Advertisement

John Hanlon Reviews

Film Reviews

The Invisible Man Review

The Invisible Man

Genre: Thriller

Director: Leigh Whannell

Cast: Elisabeth Moss, Aldis Hodge, Storm Reid, Harriet Dyer, Oliver Jackson-Cohen

MPAA-Rating: R

Release Date: February 28th, 2020

In the tense opening moments of Leigh Whannell’s The Invisible Man, a young woman attempts to leave her abusive boyfriend. The camera captures her methodical movements as she tries to leave a beautiful home without awaking her controlling beau. There isn’t much action in the sequence but there’s a sense of growing and unmistakable dread in the atmosphere.

It’s that sense of pervasive danger and terror that makes this fresh adaptation of the H.G. Wells story so memorable.
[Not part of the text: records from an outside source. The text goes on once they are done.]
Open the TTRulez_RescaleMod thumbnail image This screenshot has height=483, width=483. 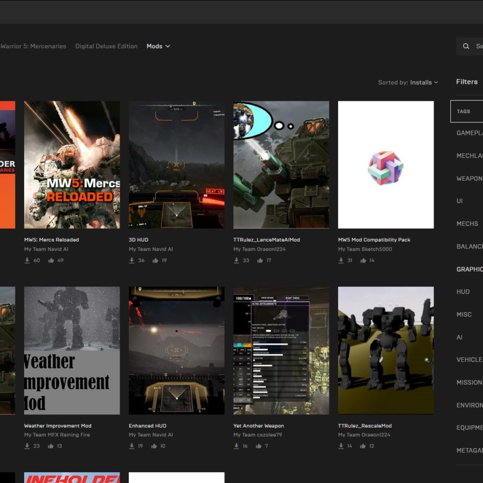pos(385,350)
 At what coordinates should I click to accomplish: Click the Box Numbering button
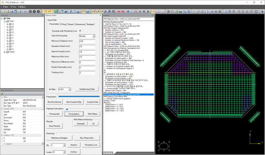coord(54,102)
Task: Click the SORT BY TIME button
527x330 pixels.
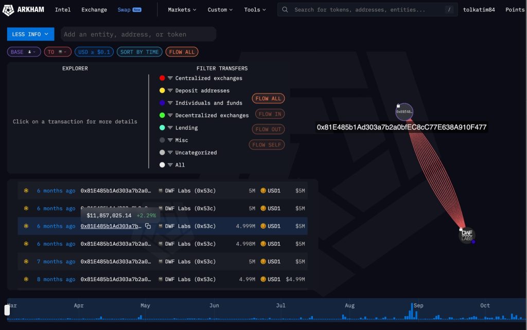Action: tap(139, 52)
Whannell, who wrote and directed this film, clearly understands the terror of confinement and the undeniable fear that comes along with a lack of control. In several previous films that he wrote — features like Saw and Upgrade — he focused on characters who lacked or surrendered complete control. In Saw, the main characters were handcuffed and confined in a small room. In Upgrade, the character gave some of the control of his body over to a machine inside of him. Both films worked because Whannell used those concepts to tell compelling stories.

In Whannell’s latest, Cecilia Kass — played by an ever-ready Elizabeth Moss — feels controlled by her surveillance-obsessed boyfriend Adrian (Oliver Jackson-Cohen). Early on, she escapes his elaborate home and hides at her sister’s friend’s home. But even after a few weeks of supposed freedom, Kass is still afraid to walk to the mailbox.
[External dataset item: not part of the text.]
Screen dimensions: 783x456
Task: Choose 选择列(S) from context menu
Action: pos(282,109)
Adrian’s controlling nature still haunts her.

When she learns about Adrian’s death — which doesn’t make sense to her — she starts to feel that something isn’t right. Just when she starts to believe it though, Kass starts to feel a presence around her that suggests that Adrian’s death wasn’t the end of her problems.

Even with a limited budget, writer/director Whannell manages to create a growing sense of tension around the main character, who struggles to move forward in life. Instead of relying on bigger moments to capture Kass’ earned suspicions, it’s in the more intimate moments early on here that Whannell hints at the existence of an evil force surrounding her.
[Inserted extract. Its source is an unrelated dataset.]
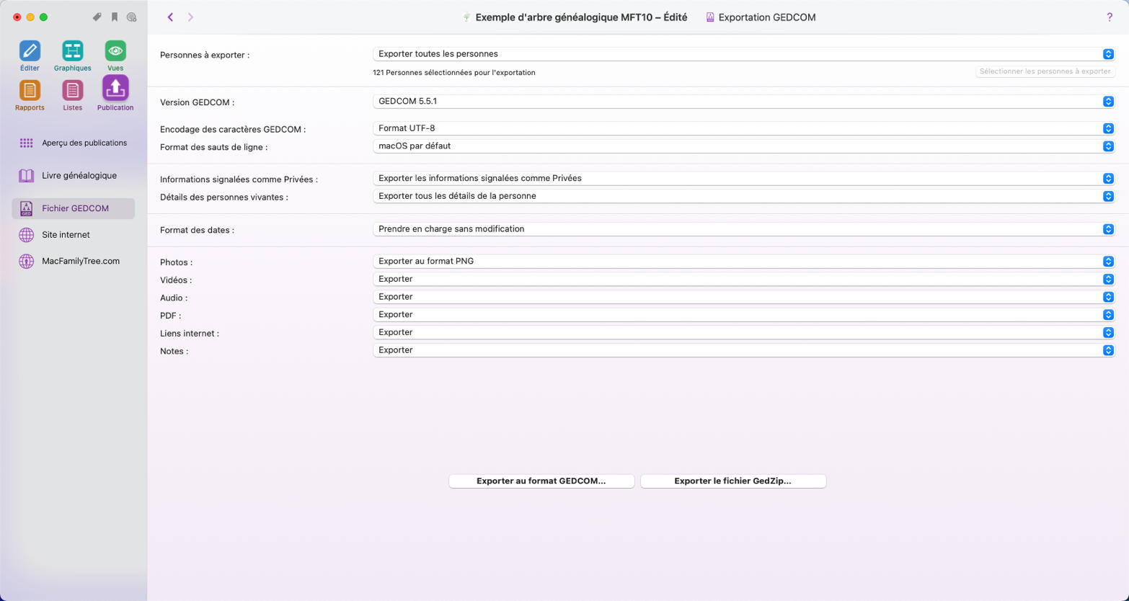Click Exporter au format GEDCOM button

[x=541, y=481]
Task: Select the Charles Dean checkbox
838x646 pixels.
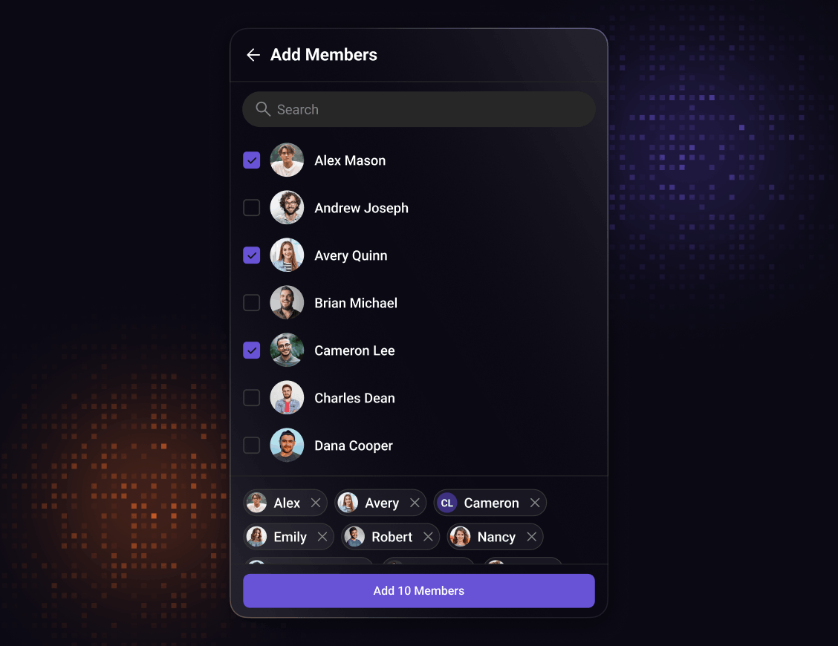Action: click(252, 397)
At times, Whannell uses his camera sparingly. He lets it rest and by doing so, he tunes the audience even deeper into the mystery. He invites the audience to look for clues suggesting the presence of an invisible man. Did that hairbrush just move? Was the heat on the stove just adjusted? By slowing things down in specific scenes here, Whannell pushes the audience to look for mysterious movements on their own.

Later on, there are a few big action sequences here where Kass and others face off against an unseen enemy and those arrive with a jolt, revealing a stark departure from earlier sequences. Although many of these scenes only show the victim (the attacker is invisible most of the time), Whannell manages to choreograph them in a way that lets the viewer’s imagination tell the rest of the story. The viewer can only guess where the unseen assailant is in these suspenseful scenes.

Although the title character attacks several people, it’s up to Moss to truly capture the trauma caused by the invisible man. For many of the fight scenes, she’s the only character onscreen and she does a spectacular job telling the story with her facial expressions and her physical performance.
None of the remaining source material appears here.